- [Exercise description]:
Repeat the records below exactly.
Start of Available data
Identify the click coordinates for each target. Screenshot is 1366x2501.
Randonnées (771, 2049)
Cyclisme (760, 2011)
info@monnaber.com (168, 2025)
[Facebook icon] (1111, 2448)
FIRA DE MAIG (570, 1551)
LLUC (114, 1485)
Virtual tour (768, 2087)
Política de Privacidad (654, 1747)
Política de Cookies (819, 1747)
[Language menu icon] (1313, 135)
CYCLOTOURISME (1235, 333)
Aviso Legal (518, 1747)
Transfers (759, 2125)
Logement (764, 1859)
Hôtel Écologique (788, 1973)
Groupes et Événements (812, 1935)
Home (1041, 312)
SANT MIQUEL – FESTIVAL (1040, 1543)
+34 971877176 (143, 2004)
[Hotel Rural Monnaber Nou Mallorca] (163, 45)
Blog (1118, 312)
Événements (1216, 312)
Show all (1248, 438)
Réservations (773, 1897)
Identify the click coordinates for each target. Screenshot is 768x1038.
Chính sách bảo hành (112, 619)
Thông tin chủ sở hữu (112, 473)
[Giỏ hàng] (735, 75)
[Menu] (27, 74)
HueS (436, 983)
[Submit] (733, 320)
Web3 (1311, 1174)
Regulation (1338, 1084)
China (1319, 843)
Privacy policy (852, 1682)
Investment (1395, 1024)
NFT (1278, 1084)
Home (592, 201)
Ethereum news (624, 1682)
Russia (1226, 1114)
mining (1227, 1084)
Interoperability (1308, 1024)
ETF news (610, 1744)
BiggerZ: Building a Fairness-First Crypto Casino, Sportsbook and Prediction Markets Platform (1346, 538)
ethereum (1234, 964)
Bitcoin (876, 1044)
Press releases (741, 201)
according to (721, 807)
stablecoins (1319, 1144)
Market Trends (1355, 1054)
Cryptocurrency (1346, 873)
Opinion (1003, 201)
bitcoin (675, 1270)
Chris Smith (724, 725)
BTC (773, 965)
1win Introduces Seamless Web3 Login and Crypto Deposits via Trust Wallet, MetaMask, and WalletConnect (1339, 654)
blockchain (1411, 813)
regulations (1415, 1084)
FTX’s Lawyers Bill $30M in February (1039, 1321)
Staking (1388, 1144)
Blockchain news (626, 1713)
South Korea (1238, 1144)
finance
End of Available data
- [Reply to the task]:
Identify the click coordinates for each target. Screenshot is 1366x2501.
Randonnées (771, 2049)
Cyclisme (760, 2011)
info@monnaber.com (168, 2025)
[Facebook icon] (1111, 2448)
FIRA DE MAIG (570, 1551)
LLUC (114, 1485)
Virtual tour (768, 2087)
Política de Privacidad (654, 1747)
Política de Cookies (819, 1747)
[Language menu icon] (1313, 135)
CYCLOTOURISME (1235, 333)
Aviso Legal (518, 1747)
Transfers (759, 2125)
Logement (764, 1859)
Hôtel Écologique (788, 1973)
Groupes et Événements (812, 1935)
Home (1041, 312)
SANT MIQUEL – FESTIVAL (1040, 1543)
+34 971877176 (143, 2004)
[Hotel Rural Monnaber Nou Mallorca] (163, 45)
Blog (1118, 312)
Événements (1216, 312)
Show all (1248, 438)
Réservations (773, 1897)
Identify the click coordinates for each target. Screenshot is 768x1038.
Chính sách bảo hành (112, 619)
Thông tin chủ sở hữu (112, 473)
[Giỏ hàng] (735, 75)
[Menu] (27, 74)
HueS (436, 983)
[Submit] (733, 320)
Web3 (1311, 1174)
Regulation (1338, 1084)
China (1319, 843)
Privacy policy (852, 1682)
Investment (1395, 1024)
NFT (1278, 1084)
Home (592, 201)
Ethereum news (624, 1682)
Russia (1226, 1114)
mining (1227, 1084)
Interoperability (1308, 1024)
ETF news (610, 1744)
BiggerZ: Building a Fairness-First Crypto Casino, Sportsbook and Prediction Markets Platform (1346, 538)
ethereum (1234, 964)
Bitcoin (876, 1044)
Press releases (741, 201)
according to (721, 807)
stablecoins (1319, 1144)
Market Trends (1355, 1054)
Cryptocurrency (1346, 873)
Opinion (1003, 201)
bitcoin (675, 1270)
Chris Smith (724, 725)
BTC (773, 965)
1win Introduces Seamless Web3 Login and Crypto Deposits via Trust Wallet, MetaMask, and WalletConnect (1339, 654)
blockchain (1411, 813)
regulations (1415, 1084)
FTX’s Lawyers Bill $30M in February (1039, 1321)
Staking (1388, 1144)
Blockchain news (626, 1713)
South Korea (1238, 1144)
finance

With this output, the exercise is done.